Philadelphia – The Vet (My parents surprised me on my birthday in May with scheduled doubleheader tickets against the Expos. I remember the man sitting in front of us smoking a cigar.) I returned many times. In fact, before our daughter was born, my wife and I enjoyed a weekend ticket plan. We’d fill in the gaps using my press credentials.

When I was even younger, I saw one Sunday game against the Giants at Connie Mack Stadium on a bus trip with relatives.

And, Citizens Bank Park. Much more fan friendly than The Vet.

Baltimore – Memorial Stadium. I recall attending a Monday Night Baseball telecast game where the A’s wore their yellow and green uniforms and the Orioles wore their orange tops.

And, Camden Yards – one of my favorite ballparks. It’s still a fun destination and as close to my home as Philly, without the horrendous traffic.

Washington, DC – Nationals Park is fun with lots of good food options. I recommend taking a bus trip or take the train to a day game. Trains only run until 11 PM, so you may have to miss an exciting ending or get stranded.
And RFK, the Nats’ home before the new park was ready.

Pittsburgh – PNC Park is my current favorite. There’s something very special about the rivers, the Clemente Bridge and the cityscape surrounding this gem.

New York – Yankee Stadium (the former), Shea Stadium and Citi Field. My wife and I enjoyed a burger and a beer across the street from Yankee Stadium. We also saw an Old Timers’ Game there.

Boston – Fenway Park. There’s nothing like it or Yawkey Way and the surrounding pubs before a Sox game.

Given exercise 1: Format the lines of the listing as a numbered list, leaving out blank lines, running from the line that contains "The height and width of the screenshot is (928, 1237)." through the line that contains "Action: tap(46, 387)", inclusive.
The ballpark memories and the listing are unrelated to each other.

Record list:
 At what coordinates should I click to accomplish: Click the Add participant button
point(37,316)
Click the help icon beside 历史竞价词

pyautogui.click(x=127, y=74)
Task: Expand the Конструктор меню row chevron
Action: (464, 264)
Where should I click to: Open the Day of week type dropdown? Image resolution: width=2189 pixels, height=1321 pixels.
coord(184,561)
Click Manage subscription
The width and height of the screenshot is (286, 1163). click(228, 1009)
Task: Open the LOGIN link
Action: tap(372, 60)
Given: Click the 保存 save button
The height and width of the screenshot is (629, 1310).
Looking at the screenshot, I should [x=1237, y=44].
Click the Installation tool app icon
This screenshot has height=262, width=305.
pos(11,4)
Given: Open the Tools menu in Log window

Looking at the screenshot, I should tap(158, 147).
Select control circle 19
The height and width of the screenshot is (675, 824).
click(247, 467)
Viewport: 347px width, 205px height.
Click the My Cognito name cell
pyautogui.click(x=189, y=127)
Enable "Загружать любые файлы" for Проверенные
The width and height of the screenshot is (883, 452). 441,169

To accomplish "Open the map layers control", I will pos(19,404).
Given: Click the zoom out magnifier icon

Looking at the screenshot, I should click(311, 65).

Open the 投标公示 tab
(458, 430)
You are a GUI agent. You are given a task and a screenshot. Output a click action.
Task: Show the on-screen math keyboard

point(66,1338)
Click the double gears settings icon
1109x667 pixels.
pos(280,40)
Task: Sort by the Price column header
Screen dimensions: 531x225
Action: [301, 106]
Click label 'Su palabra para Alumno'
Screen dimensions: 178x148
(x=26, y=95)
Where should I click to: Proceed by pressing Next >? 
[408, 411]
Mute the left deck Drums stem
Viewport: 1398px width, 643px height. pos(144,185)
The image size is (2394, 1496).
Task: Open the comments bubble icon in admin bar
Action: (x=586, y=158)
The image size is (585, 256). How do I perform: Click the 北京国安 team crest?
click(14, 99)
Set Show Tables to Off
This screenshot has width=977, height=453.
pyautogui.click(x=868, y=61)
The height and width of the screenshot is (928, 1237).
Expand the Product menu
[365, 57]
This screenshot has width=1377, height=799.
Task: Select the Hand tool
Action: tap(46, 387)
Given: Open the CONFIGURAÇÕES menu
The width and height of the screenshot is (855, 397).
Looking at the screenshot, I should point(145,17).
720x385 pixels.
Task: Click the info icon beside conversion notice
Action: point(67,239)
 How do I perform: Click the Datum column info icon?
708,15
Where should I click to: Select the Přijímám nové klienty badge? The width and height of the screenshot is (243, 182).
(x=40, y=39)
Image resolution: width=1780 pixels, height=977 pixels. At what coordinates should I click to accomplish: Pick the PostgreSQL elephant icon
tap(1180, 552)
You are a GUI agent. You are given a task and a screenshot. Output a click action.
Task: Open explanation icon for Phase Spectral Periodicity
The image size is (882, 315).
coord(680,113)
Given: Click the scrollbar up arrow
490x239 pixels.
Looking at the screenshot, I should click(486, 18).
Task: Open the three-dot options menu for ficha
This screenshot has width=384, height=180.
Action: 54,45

Given exercise 2: Translate this sentence from the ballpark memories into Spanish: "There's something very special about the rivers, the Clemente Bridge and the cityscape surrounding this gem."

Full response 1:
1. The height and width of the screenshot is (928, 1237).
2. Expand the Product menu
3. [365, 57]
4. This screenshot has width=1377, height=799.
5. Task: Select the Hand tool
6. Action: tap(46, 387)

Full response 2: Hay algo muy especial en los ríos, el puente Clemente y el paisaje urbano que rodea esta joya.